Pixel coordinate grounding data:
:::::
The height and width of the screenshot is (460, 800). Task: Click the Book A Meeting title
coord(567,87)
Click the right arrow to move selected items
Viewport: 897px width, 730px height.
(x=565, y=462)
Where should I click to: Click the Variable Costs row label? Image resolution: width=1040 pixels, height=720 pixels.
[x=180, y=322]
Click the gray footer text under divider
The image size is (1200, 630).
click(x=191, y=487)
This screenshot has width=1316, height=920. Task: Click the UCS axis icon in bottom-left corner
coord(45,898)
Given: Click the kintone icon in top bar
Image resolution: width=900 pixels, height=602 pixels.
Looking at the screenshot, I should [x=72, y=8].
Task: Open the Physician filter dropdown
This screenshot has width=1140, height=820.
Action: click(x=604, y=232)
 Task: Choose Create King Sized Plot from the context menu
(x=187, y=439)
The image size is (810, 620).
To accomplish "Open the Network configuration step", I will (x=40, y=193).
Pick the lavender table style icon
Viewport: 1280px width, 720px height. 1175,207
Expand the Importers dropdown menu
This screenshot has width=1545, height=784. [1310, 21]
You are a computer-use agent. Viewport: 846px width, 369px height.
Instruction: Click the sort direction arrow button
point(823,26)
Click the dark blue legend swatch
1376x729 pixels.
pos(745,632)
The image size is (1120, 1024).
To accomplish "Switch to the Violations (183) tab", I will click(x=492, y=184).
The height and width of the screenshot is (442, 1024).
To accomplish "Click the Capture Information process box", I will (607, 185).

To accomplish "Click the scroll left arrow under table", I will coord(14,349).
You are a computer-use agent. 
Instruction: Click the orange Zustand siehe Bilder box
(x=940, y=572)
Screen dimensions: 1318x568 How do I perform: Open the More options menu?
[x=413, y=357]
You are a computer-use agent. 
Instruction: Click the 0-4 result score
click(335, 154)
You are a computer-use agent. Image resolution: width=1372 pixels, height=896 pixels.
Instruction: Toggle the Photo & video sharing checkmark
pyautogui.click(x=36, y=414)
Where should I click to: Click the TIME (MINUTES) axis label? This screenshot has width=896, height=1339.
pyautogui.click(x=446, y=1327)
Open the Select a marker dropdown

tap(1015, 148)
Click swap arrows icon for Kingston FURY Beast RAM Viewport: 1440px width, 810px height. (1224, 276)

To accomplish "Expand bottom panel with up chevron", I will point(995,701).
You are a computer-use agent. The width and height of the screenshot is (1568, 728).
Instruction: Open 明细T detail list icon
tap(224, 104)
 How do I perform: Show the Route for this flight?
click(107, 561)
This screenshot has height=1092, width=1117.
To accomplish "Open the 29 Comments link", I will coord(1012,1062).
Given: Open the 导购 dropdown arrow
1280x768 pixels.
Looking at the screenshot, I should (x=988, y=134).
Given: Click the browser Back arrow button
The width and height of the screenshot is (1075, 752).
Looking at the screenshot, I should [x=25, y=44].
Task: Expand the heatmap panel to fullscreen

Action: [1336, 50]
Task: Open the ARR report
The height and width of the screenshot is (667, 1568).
:::::
WORK TASK | Each line of the data that contains "under" should be counted; please give only the number.

EXERCISE SOLUTION | 2